**THE TASK**.
Every record here needs to be duplicated exactly.

Dataset entries
————————
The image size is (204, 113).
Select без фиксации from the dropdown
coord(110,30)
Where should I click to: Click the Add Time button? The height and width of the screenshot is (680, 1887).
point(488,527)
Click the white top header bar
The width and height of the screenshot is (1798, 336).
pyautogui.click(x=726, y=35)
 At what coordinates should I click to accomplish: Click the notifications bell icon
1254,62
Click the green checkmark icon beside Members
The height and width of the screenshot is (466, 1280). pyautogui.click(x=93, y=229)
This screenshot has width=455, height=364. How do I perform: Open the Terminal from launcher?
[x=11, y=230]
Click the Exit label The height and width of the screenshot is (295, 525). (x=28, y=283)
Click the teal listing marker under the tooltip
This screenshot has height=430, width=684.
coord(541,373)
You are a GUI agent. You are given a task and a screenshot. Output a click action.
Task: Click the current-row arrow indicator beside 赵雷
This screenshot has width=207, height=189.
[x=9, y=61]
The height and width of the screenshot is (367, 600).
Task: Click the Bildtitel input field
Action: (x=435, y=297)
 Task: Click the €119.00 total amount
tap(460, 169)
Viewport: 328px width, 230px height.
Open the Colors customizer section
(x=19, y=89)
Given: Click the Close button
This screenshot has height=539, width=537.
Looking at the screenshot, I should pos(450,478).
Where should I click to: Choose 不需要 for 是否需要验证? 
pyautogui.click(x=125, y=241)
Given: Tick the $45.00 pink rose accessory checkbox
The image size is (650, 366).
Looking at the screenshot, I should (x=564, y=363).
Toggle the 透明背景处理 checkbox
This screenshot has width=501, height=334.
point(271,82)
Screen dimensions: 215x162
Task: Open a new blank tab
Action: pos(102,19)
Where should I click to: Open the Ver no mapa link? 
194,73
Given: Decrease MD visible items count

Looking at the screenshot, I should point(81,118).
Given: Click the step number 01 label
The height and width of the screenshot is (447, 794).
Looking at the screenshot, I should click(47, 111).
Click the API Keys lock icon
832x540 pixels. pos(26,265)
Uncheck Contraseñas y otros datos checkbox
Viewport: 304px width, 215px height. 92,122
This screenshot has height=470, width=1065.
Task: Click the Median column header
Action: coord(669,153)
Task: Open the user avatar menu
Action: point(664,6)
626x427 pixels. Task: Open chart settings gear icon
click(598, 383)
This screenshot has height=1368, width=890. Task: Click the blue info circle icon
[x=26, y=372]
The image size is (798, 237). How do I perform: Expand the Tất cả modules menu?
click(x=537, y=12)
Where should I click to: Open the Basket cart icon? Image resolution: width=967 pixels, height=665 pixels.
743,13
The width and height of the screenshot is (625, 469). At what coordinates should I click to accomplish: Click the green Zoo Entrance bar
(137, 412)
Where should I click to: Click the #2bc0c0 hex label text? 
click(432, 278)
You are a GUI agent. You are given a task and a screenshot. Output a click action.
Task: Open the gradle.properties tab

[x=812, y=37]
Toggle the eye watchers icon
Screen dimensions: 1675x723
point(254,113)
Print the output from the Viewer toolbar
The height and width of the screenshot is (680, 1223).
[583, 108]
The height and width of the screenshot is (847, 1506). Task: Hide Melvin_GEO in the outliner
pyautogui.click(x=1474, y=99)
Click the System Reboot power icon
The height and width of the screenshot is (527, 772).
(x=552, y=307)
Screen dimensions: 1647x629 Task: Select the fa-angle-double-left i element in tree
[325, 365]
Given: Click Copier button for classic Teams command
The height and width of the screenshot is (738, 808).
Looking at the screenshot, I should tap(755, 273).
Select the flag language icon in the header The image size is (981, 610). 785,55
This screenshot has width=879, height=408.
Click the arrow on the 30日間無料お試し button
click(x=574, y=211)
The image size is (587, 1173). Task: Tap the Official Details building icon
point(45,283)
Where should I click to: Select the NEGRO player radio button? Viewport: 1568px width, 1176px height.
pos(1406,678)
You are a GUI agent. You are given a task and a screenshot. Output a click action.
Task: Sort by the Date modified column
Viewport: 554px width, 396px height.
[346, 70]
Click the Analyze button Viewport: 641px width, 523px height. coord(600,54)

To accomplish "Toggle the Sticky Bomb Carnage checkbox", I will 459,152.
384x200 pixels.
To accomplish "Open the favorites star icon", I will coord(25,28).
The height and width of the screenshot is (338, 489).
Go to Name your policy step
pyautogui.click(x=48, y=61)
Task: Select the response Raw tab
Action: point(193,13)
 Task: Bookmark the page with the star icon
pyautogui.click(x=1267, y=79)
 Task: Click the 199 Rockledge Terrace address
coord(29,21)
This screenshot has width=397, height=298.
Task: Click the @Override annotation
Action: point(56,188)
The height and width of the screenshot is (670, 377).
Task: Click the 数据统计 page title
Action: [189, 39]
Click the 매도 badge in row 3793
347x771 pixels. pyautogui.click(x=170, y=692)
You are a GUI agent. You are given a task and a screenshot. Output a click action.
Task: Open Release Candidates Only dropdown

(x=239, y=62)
————————
**ANSWER TO THIS EXERCISE**.
The image size is (204, 113).
Select без фиксации from the dropdown
coord(110,30)
Where should I click to: Click the Add Time button? The height and width of the screenshot is (680, 1887).
point(488,527)
Click the white top header bar
The width and height of the screenshot is (1798, 336).
pyautogui.click(x=726, y=35)
 At what coordinates should I click to accomplish: Click the notifications bell icon
1254,62
Click the green checkmark icon beside Members
The height and width of the screenshot is (466, 1280). pyautogui.click(x=93, y=229)
This screenshot has width=455, height=364. How do I perform: Open the Terminal from launcher?
[x=11, y=230]
Click the Exit label The height and width of the screenshot is (295, 525). (x=28, y=283)
Click the teal listing marker under the tooltip
This screenshot has height=430, width=684.
coord(541,373)
You are a GUI agent. You are given a task and a screenshot. Output a click action.
Task: Click the current-row arrow indicator beside 赵雷
This screenshot has width=207, height=189.
[x=9, y=61]
The height and width of the screenshot is (367, 600).
Task: Click the Bildtitel input field
Action: (x=435, y=297)
 Task: Click the €119.00 total amount
tap(460, 169)
Viewport: 328px width, 230px height.
Open the Colors customizer section
(x=19, y=89)
Given: Click the Close button
This screenshot has height=539, width=537.
Looking at the screenshot, I should pos(450,478).
Where should I click to: Choose 不需要 for 是否需要验证? 
pyautogui.click(x=125, y=241)
Given: Tick the $45.00 pink rose accessory checkbox
The image size is (650, 366).
Looking at the screenshot, I should (x=564, y=363).
Toggle the 透明背景处理 checkbox
This screenshot has width=501, height=334.
point(271,82)
Screen dimensions: 215x162
Task: Open a new blank tab
Action: pos(102,19)
Where should I click to: Open the Ver no mapa link? 
194,73
Given: Decrease MD visible items count

Looking at the screenshot, I should point(81,118).
Given: Click the step number 01 label
The height and width of the screenshot is (447, 794).
Looking at the screenshot, I should click(47, 111).
Click the API Keys lock icon
832x540 pixels. pos(26,265)
Uncheck Contraseñas y otros datos checkbox
Viewport: 304px width, 215px height. 92,122
This screenshot has height=470, width=1065.
Task: Click the Median column header
Action: coord(669,153)
Task: Open the user avatar menu
Action: point(664,6)
626x427 pixels. Task: Open chart settings gear icon
click(598, 383)
This screenshot has height=1368, width=890. Task: Click the blue info circle icon
[x=26, y=372]
The image size is (798, 237). How do I perform: Expand the Tất cả modules menu?
click(x=537, y=12)
Where should I click to: Open the Basket cart icon? Image resolution: width=967 pixels, height=665 pixels.
743,13
The width and height of the screenshot is (625, 469). At what coordinates should I click to accomplish: Click the green Zoo Entrance bar
(137, 412)
Where should I click to: Click the #2bc0c0 hex label text? 
click(432, 278)
You are a GUI agent. You are given a task and a screenshot. Output a click action.
Task: Open the gradle.properties tab

[x=812, y=37]
Toggle the eye watchers icon
Screen dimensions: 1675x723
point(254,113)
Print the output from the Viewer toolbar
The height and width of the screenshot is (680, 1223).
[583, 108]
The height and width of the screenshot is (847, 1506). Task: Hide Melvin_GEO in the outliner
pyautogui.click(x=1474, y=99)
Click the System Reboot power icon
The height and width of the screenshot is (527, 772).
(x=552, y=307)
Screen dimensions: 1647x629 Task: Select the fa-angle-double-left i element in tree
[325, 365]
Given: Click Copier button for classic Teams command
The height and width of the screenshot is (738, 808).
Looking at the screenshot, I should tap(755, 273).
Select the flag language icon in the header The image size is (981, 610). 785,55
This screenshot has width=879, height=408.
Click the arrow on the 30日間無料お試し button
click(x=574, y=211)
The image size is (587, 1173). Task: Tap the Official Details building icon
point(45,283)
Where should I click to: Select the NEGRO player radio button? Viewport: 1568px width, 1176px height.
pos(1406,678)
You are a GUI agent. You are given a task and a screenshot. Output a click action.
Task: Sort by the Date modified column
Viewport: 554px width, 396px height.
[346, 70]
Click the Analyze button Viewport: 641px width, 523px height. coord(600,54)

To accomplish "Toggle the Sticky Bomb Carnage checkbox", I will 459,152.
384x200 pixels.
To accomplish "Open the favorites star icon", I will coord(25,28).
The height and width of the screenshot is (338, 489).
Go to Name your policy step
pyautogui.click(x=48, y=61)
Task: Select the response Raw tab
Action: point(193,13)
 Task: Bookmark the page with the star icon
pyautogui.click(x=1267, y=79)
 Task: Click the 199 Rockledge Terrace address
coord(29,21)
This screenshot has width=397, height=298.
Task: Click the @Override annotation
Action: point(56,188)
The height and width of the screenshot is (670, 377).
Task: Click the 数据统计 page title
Action: [189, 39]
Click the 매도 badge in row 3793
347x771 pixels. pyautogui.click(x=170, y=692)
You are a GUI agent. You are given a task and a screenshot. Output a click action.
Task: Open Release Candidates Only dropdown

(x=239, y=62)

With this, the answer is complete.